THE PROBLEM: Report each line of the data that contains the string "height".
(PROVIDED MATERIAL begins)
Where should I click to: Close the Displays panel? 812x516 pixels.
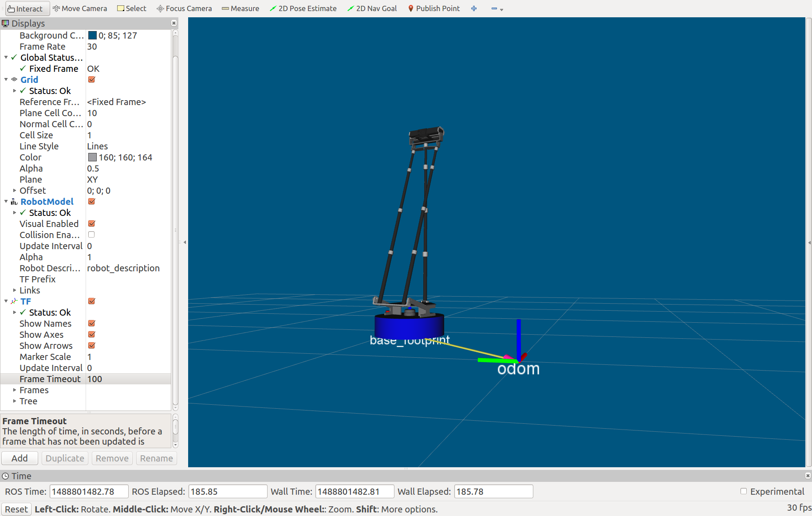(x=174, y=23)
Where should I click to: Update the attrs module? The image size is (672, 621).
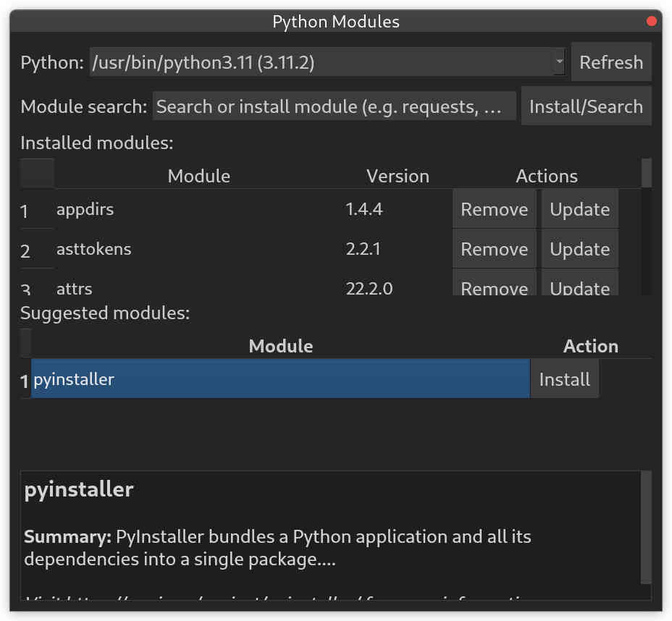(579, 287)
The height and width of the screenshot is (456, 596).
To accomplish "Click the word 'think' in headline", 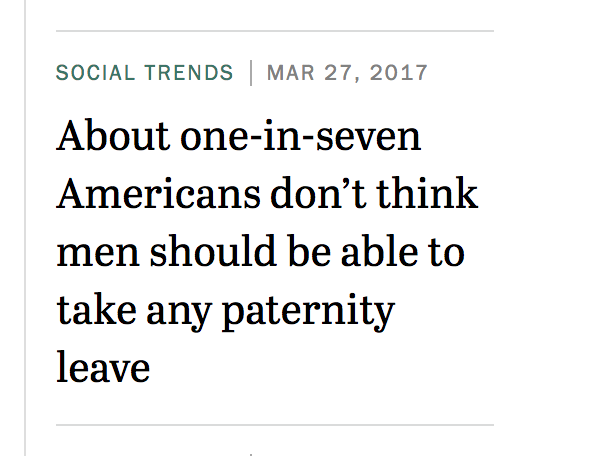I will pos(427,193).
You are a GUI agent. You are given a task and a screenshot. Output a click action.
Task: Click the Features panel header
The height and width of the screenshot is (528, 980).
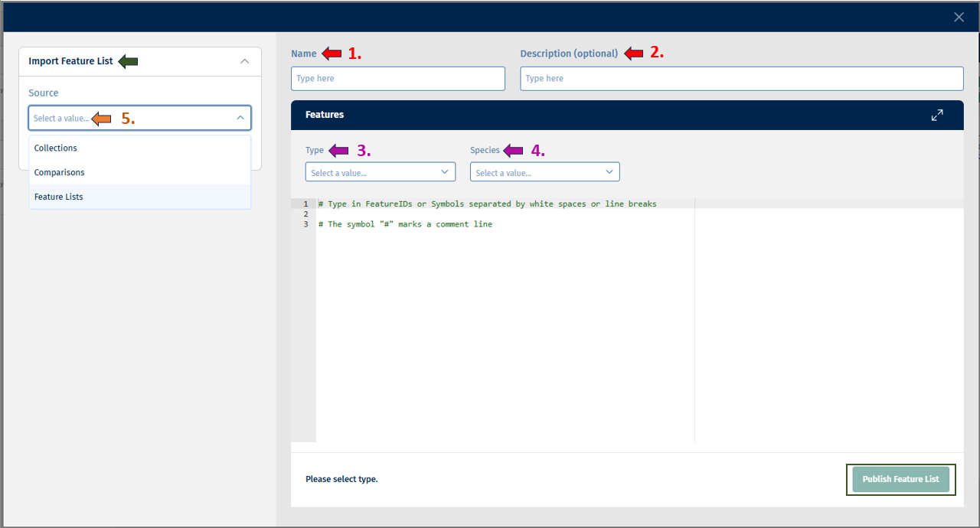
(PROVIDED MATERIAL ends)
SOLVED EXERCISE:
The height and width of the screenshot is (456, 596).
The height and width of the screenshot is (528, 980).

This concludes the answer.